» **Data shown**:
--*--
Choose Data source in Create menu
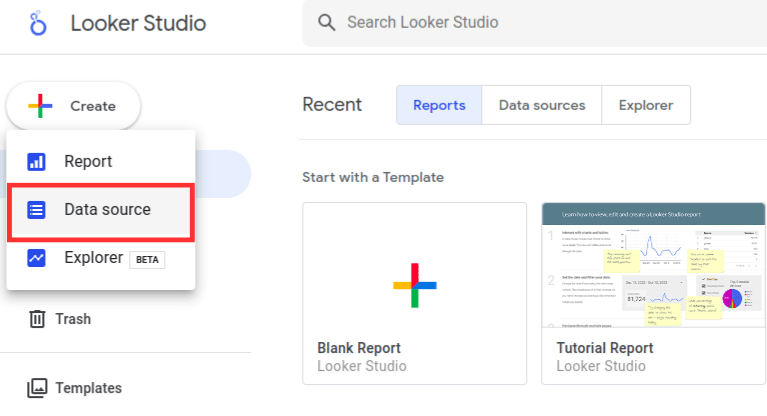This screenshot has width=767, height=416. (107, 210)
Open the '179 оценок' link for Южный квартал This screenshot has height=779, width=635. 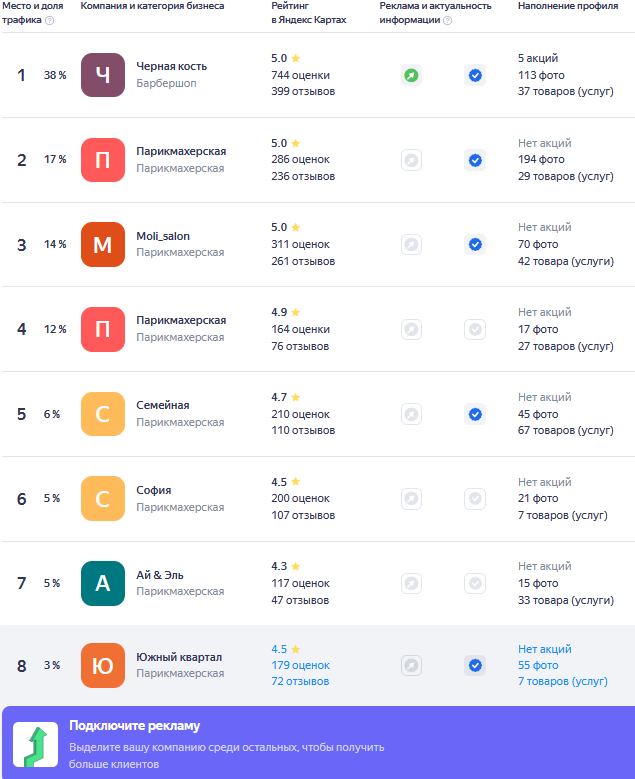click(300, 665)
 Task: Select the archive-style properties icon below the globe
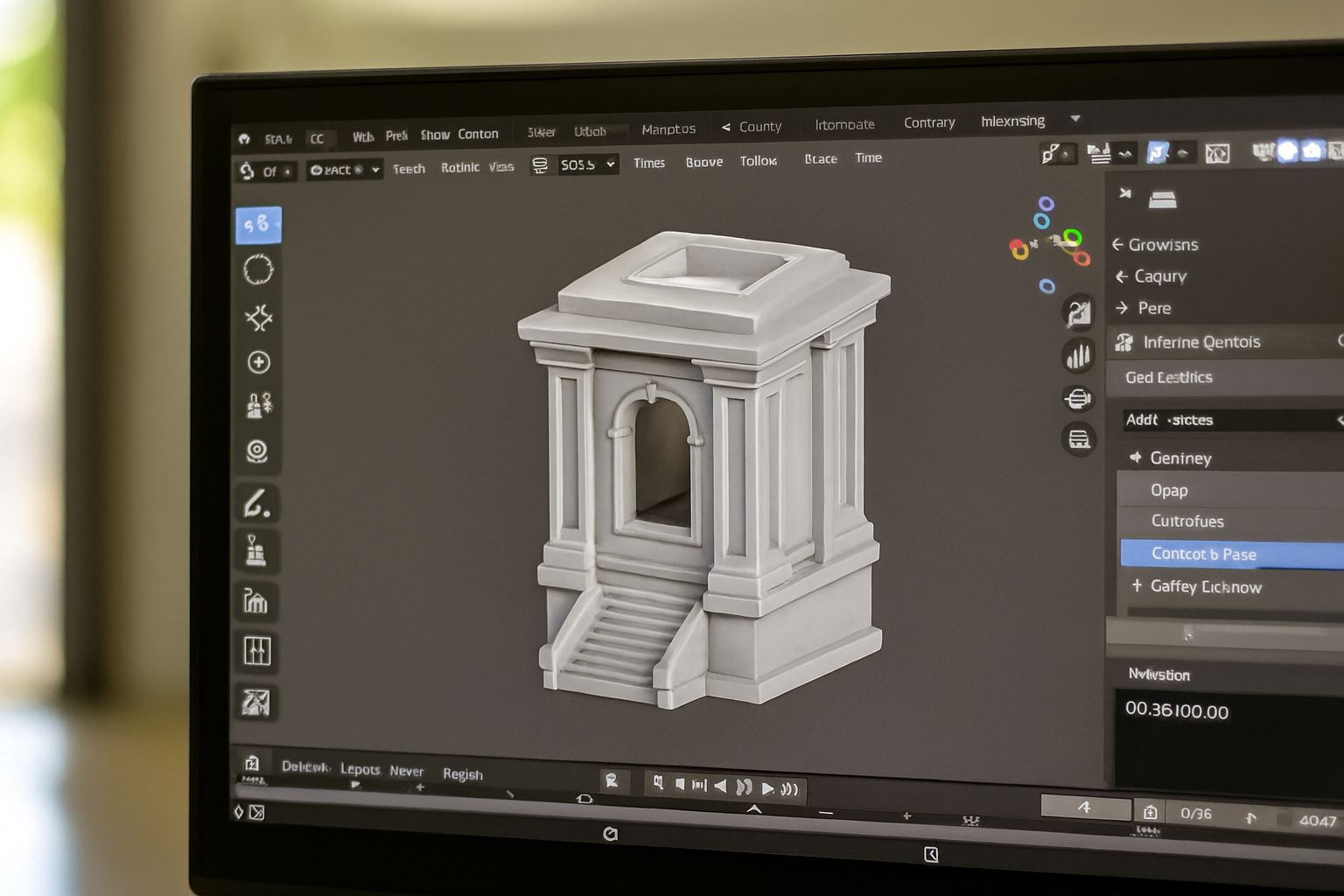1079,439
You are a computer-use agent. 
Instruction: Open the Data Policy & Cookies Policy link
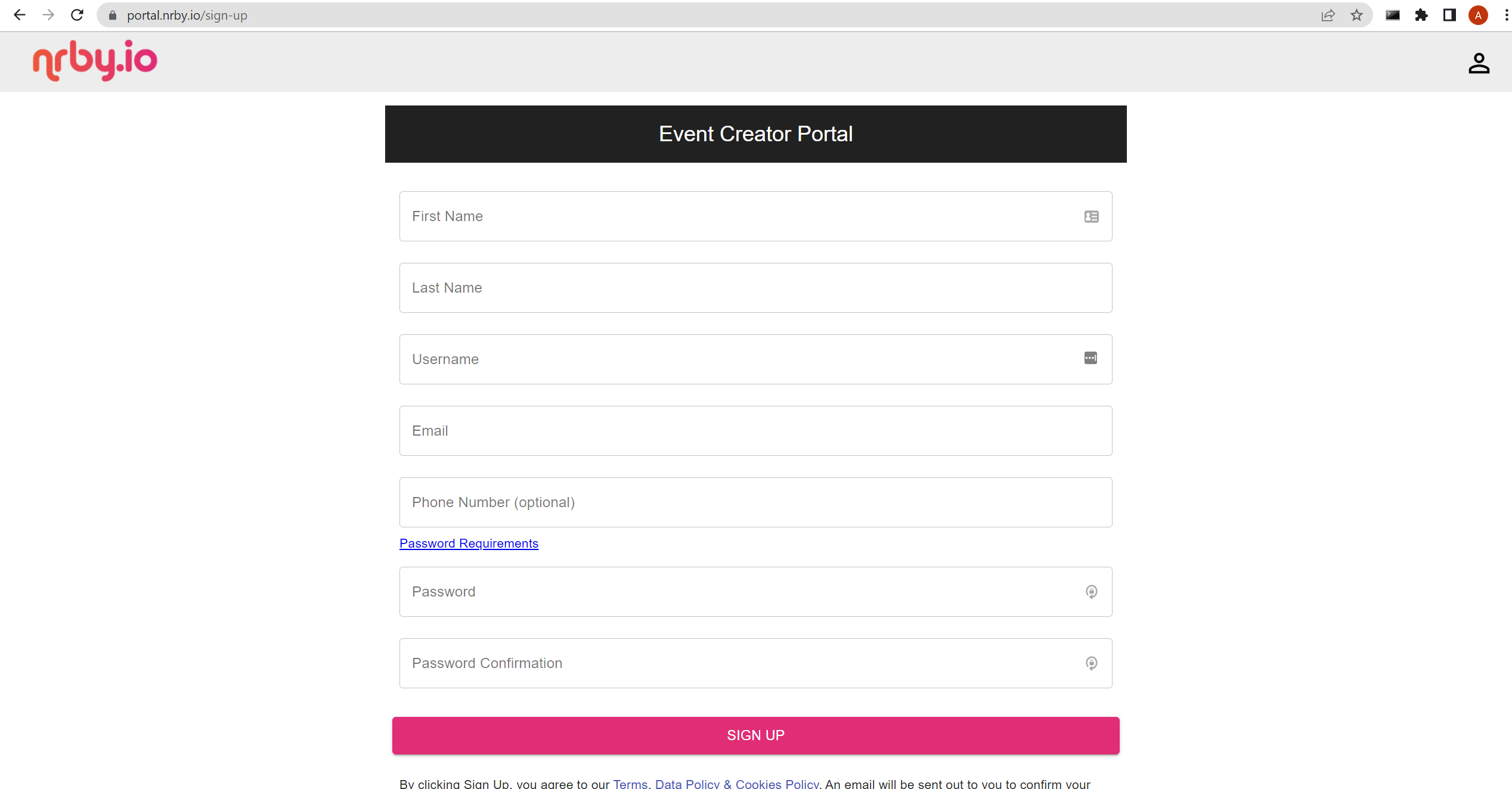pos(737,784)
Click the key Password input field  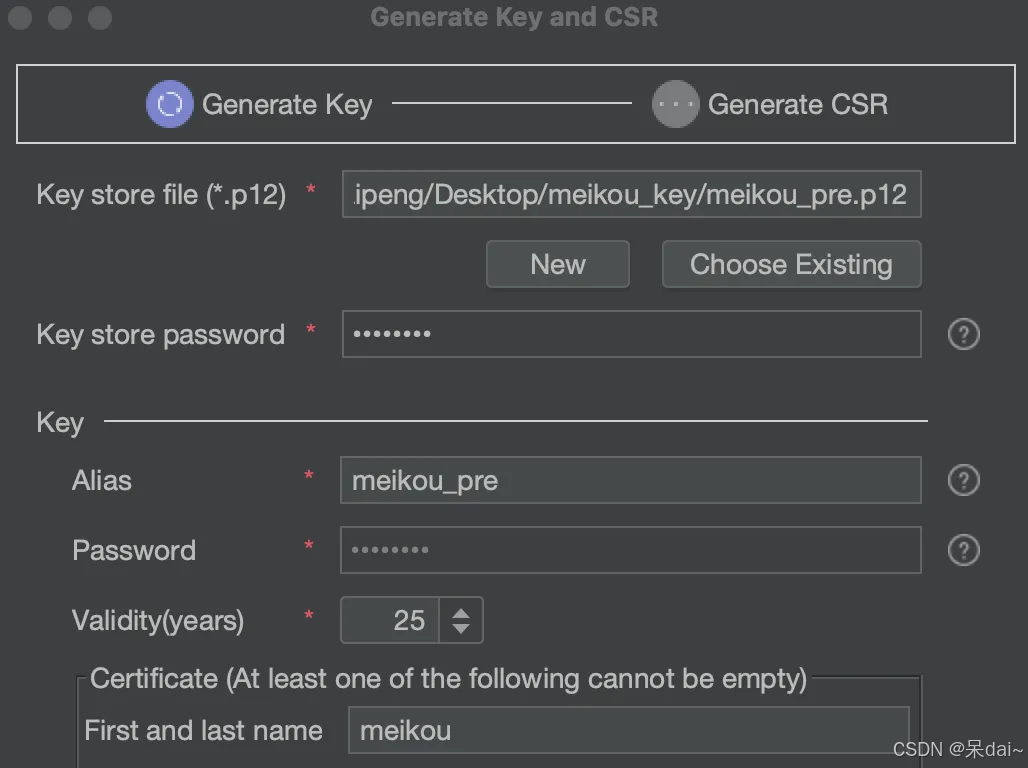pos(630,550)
--*--
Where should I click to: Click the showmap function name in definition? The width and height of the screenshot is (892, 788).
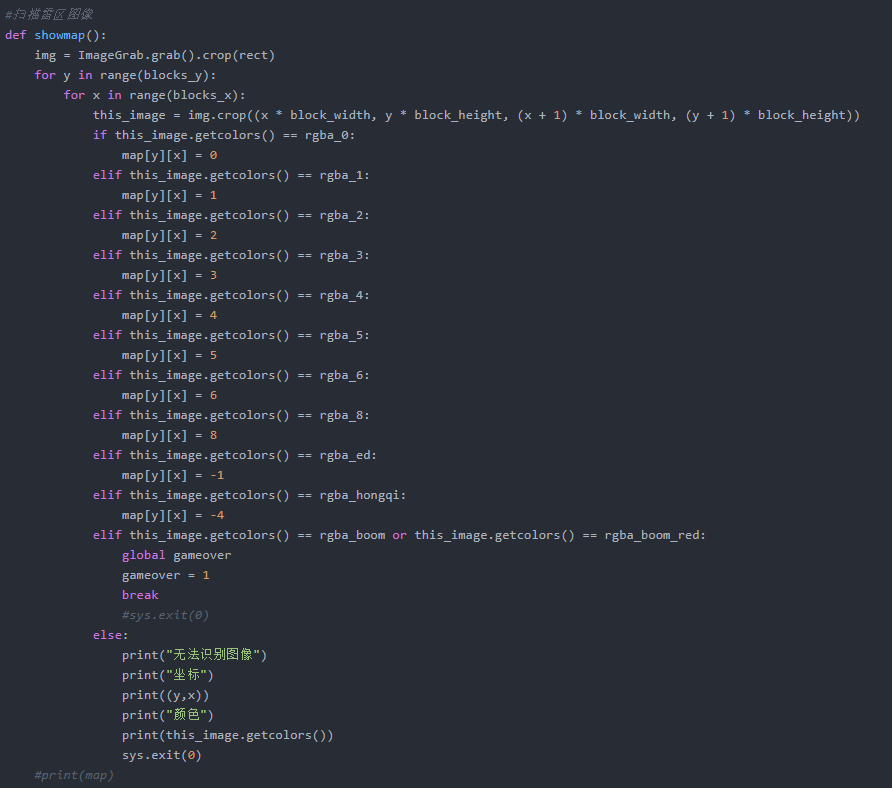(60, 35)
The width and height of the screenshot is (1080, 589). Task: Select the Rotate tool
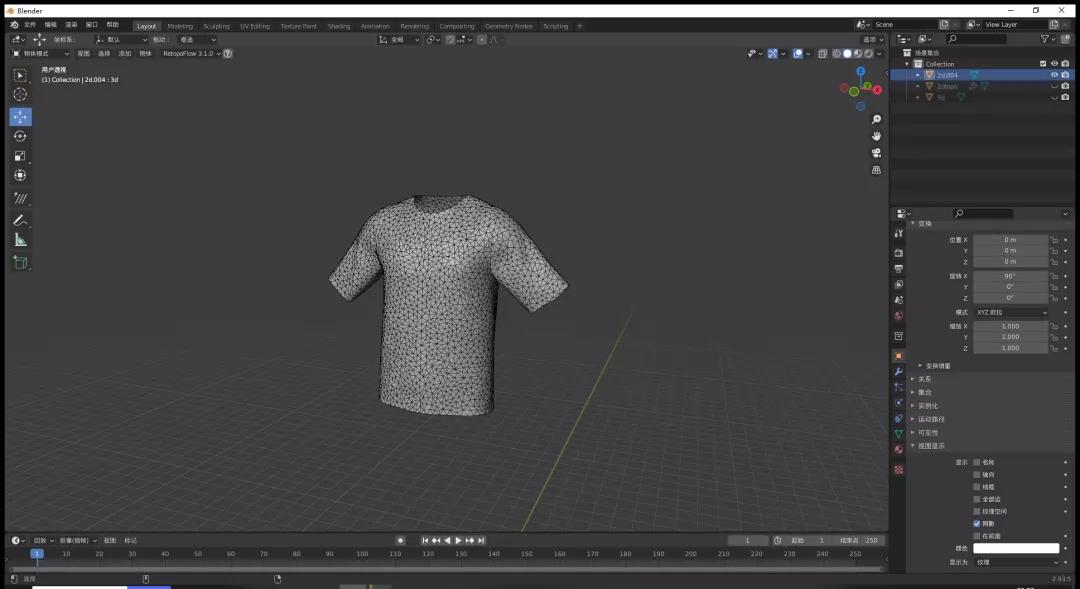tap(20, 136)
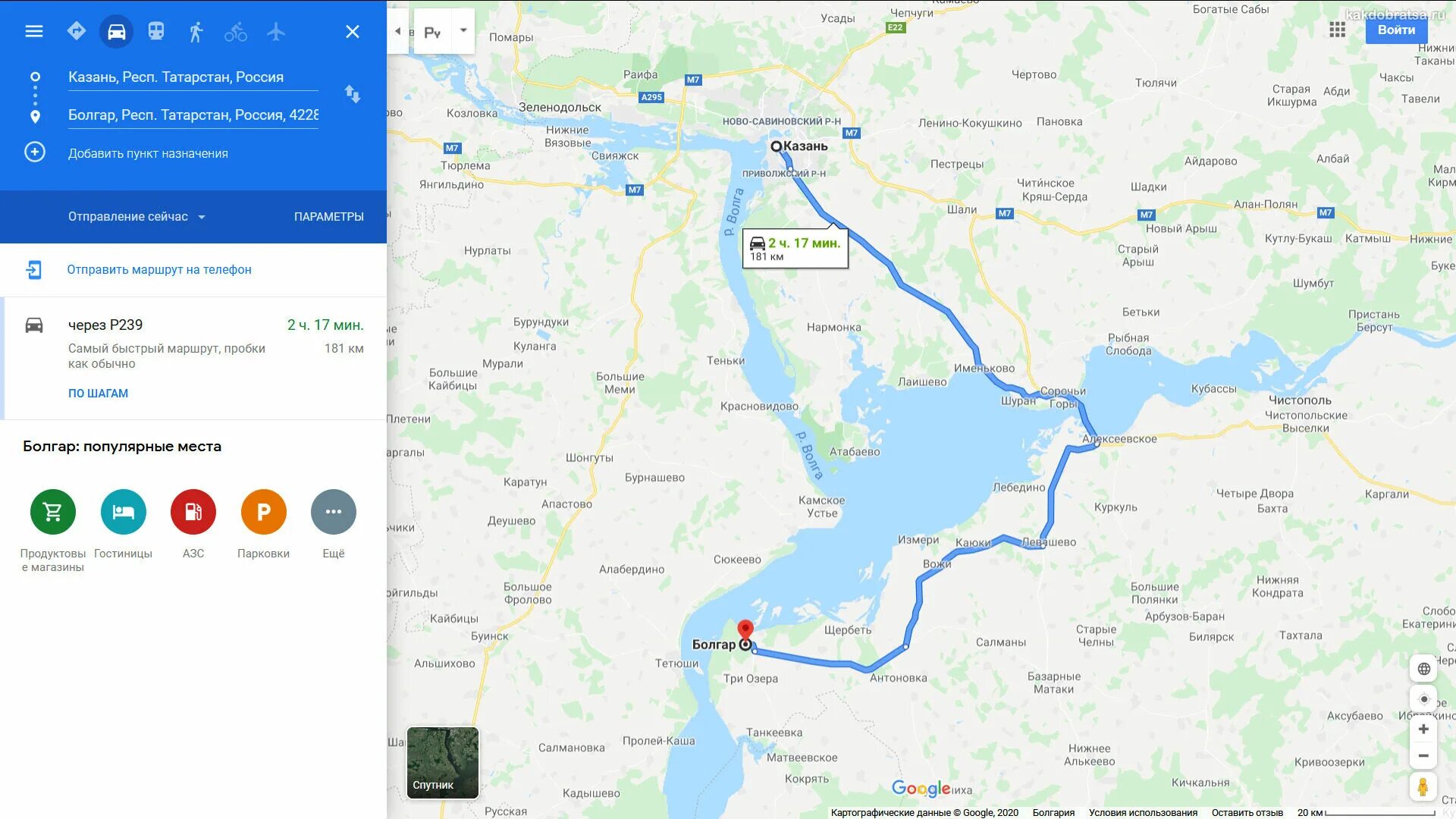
--*--
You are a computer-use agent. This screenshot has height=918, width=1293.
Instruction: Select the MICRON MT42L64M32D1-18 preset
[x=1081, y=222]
--*--
» **Exercise description**: Among the entries above, identify all lines with "computer" and copy them.

» **Response**:
You are a computer-use agent. 
You are a computer-use agent. This screenshot has height=918, width=1293.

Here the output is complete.